The small amounts of money available in the central bank, which according to local estimates result from the low productivity, the minimal export and the bankruptcy of many entrepreneurs, already meant that government employees had to wait weeks or months for their salaries in mid-2016. This led to protests that were violently broken up by security forces. Banks still did not have the financial resources to enable savers to withdraw money. The economy remained fragile in the years that followed.
On November 1, 2018, the media reported that the government was planning massive layoffs of civil servants in 2019 and 2020 in order to reduce government spending on personnel, against which union officials protested. In October 2018, they had already criticized the tax on electronic money transfers.

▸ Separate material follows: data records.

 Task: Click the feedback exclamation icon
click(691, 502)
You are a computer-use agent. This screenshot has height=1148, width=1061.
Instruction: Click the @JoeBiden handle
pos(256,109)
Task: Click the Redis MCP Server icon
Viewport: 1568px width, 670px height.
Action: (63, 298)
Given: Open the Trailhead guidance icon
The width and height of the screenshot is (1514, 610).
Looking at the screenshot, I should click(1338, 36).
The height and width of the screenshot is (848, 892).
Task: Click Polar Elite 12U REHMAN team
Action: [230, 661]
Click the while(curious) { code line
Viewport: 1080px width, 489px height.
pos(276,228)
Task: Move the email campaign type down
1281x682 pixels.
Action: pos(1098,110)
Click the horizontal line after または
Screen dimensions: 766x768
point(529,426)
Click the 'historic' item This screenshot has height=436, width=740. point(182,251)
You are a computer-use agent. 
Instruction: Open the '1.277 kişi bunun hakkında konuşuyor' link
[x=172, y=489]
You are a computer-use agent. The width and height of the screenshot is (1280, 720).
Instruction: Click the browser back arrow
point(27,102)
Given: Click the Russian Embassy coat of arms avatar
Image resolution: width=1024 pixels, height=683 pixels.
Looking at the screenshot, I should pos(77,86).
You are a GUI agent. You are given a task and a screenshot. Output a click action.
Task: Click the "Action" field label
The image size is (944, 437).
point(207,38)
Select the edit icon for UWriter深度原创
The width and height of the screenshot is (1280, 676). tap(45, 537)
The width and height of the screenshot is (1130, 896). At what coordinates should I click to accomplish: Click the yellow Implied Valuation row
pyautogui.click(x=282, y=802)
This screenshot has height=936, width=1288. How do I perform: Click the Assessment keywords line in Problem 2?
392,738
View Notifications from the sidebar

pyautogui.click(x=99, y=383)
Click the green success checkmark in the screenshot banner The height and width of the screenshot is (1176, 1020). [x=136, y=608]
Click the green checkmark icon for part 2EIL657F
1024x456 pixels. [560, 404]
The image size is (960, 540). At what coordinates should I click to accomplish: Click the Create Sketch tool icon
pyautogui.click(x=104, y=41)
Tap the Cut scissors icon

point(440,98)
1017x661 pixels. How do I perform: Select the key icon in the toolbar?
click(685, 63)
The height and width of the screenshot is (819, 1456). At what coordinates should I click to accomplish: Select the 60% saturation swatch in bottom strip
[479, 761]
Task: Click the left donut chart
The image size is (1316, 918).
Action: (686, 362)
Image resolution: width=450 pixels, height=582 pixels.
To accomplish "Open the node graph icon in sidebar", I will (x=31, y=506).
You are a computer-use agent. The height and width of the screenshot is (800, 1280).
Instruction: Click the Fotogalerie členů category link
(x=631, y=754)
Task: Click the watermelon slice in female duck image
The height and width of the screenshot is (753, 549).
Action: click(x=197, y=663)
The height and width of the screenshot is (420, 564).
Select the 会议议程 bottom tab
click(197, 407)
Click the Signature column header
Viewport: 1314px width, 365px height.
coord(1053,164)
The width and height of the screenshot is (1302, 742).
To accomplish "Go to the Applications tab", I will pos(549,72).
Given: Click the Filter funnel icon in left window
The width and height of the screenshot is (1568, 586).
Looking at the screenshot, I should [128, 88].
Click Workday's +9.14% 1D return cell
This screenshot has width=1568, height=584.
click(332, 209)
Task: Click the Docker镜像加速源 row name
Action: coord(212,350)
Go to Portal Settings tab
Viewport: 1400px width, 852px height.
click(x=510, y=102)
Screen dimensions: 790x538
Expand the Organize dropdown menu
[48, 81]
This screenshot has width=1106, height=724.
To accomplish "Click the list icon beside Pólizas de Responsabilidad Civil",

Currency and economic problems, for example, led to an increase in food prices, such as bread, in early November 2018. In November and December 2018 there was a lack of access to gasoline and diesel as well as simultaneous price increases for these fuels cause business and transportation problems; they led to protests in mid-January 2019 that bloody ended the military and thugs on behalf of the regime. In October 2019, gasoline and diesel prices rose again, which, according to the media, had business and political reasons. According to reports, a full tank now costs as much as half a month’s salary for a doctor or a month’s salary for a cook. Money sent by migrant workers from South Africa and Great Britain provides the necessary foreign exchange. In October 2019 there were also massive price increases for electricity made – despite long power cuts for weeks. The consequences included problems for companies, government institutions and private households. Power failure also creates difficulties in transferring money electronically via cell phones, a form of monetary transaction given the shortage of foreign currency.
In the meantime – on February 20, 2019 – the management of the Reserve Bank of Zimbabwe announced restructuring of the currencies, specifically monetary transactions through Real Time Gross Transfer Dollars (RTGS). The International Monetary Fund (IMF / IMF) welcomed this as a step in the right direction. Whether this can be used to counteract the economic crisis is being discussed critically. The end of March 2019 on the depreciation reported the new currency and continuing problems due to rising inflation.
In 2010 mining became dominant for government revenue. The mines’ contribution to tax revenue increased between 2016 and 2018, then reaching $ 8.64 million, attributed to the high price of gold. The corporate tax collected remained comparatively low for years due to company closings; In August 2016 alone, 246 companies filed for bankruptcy. These structural problems persist in many industries. Since the resignation of ex-President Mugabe and the inauguration of President Emmerson Mnangagwa in November 2017, at least 96 companies closed by February 2019. The African Development Bank documented the economic development and problems of Zimbabwe. These included financial policy, the government’s liquidity problems, the informalization of the economy, the inefficiency of administration and the corruption that discourages foreign investors.
In the World Bank’s Doing Business ranking on regulations for business start-ups and transnational trading conditions, Zimbabwe is currently ranked 140th out of 190. Because of the high debt (in August 2020 an estimated 18 billion US dollars, about which financial experts are calling for more transparency), the low repayment payments and Western donors and investors are cautious about the unpredictable implementation of indigenization measures by the Zimbabwean government.